Acid reflux involves regurgitation of the stomach’s content inside the upper levels of the esophageal tract. The disorder is usually caused by acquired or genetically inherited physiological dysfunctions such as high pressure inside the abdomen or inappropriate activity of the lower esophageal sphincter (ring-shaped muscular valve that connects the esophagus to the stomach). Although inappropriate diet and unhealthy lifestyle greatly contribute to the occurrence of acid reflux, the disorder generally occurs on the premises of physiological abnormalities.
Obesity is a common risk factor of acid reflux disease. Due to increased abdominal pressure, overweight people are commonly confronted with acid reflux. However, recent studies have revealed the fact that even the slightest gain in weight can facilitate the occurrence of acid reflux. Medical scientists claim that people who experience difficulties in maintaining a constant weight are very likely to suffer from acid reflux.
Until recently, the connection between acid reflux and body weight was vague and in the absence of conclusive evidence, medical scientists could only speculate upon this matter. However, latest studies in the field have confirmed the existent theories regarding the involvement of weight gain in causing acid reflux disease.
In order to reveal clear links between acid reflux and body weight, researchers have calculated the incidence of the disease in women, judging by the BMI (body mass index) of the subjects. More than 10.000 women that participated to the study had to complete a questionnaire which asked if they have been confronted with acid reflux in the past. The women that participated to the study were also asked about the intensity, the frequency and the duration of their symptoms. Around 20 percent of the participants stated that they have suffered from acid reflux in the past. A smaller number of participants were still confronted with the disease at the date of the study. More than 50 percent of the participants claimed to have experienced moderate or intense symptoms of acid reflux disease.
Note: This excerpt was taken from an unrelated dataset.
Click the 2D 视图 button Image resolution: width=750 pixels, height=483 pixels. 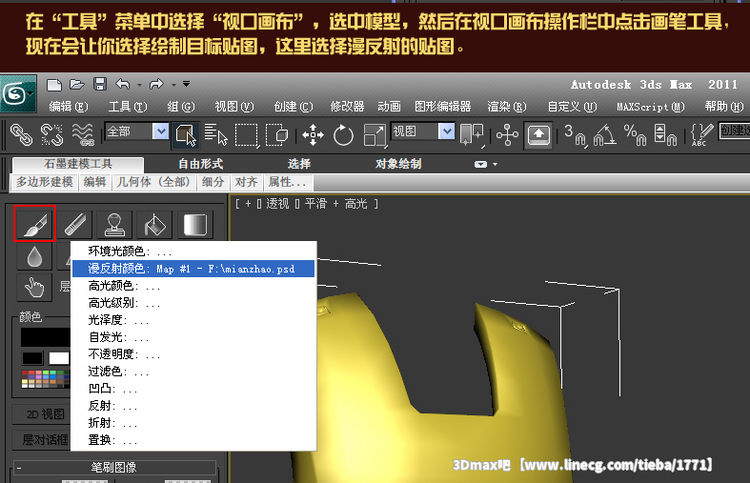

The study revealed very interesting facts, as the incidence and the seriousness of the disease increased gradually according to body weight ratios. The women who had a BMI under 20 were 30 percent less likely to be affected by acid reflux disease than those who had a BMI above 20. Thus, the risk of acid reflux has proved to increase proportionally with BMI. Although medical scientists have disregarded aspects such as the age factor, the study clearly suggests the implication of weight gain in causing acid reflux disease.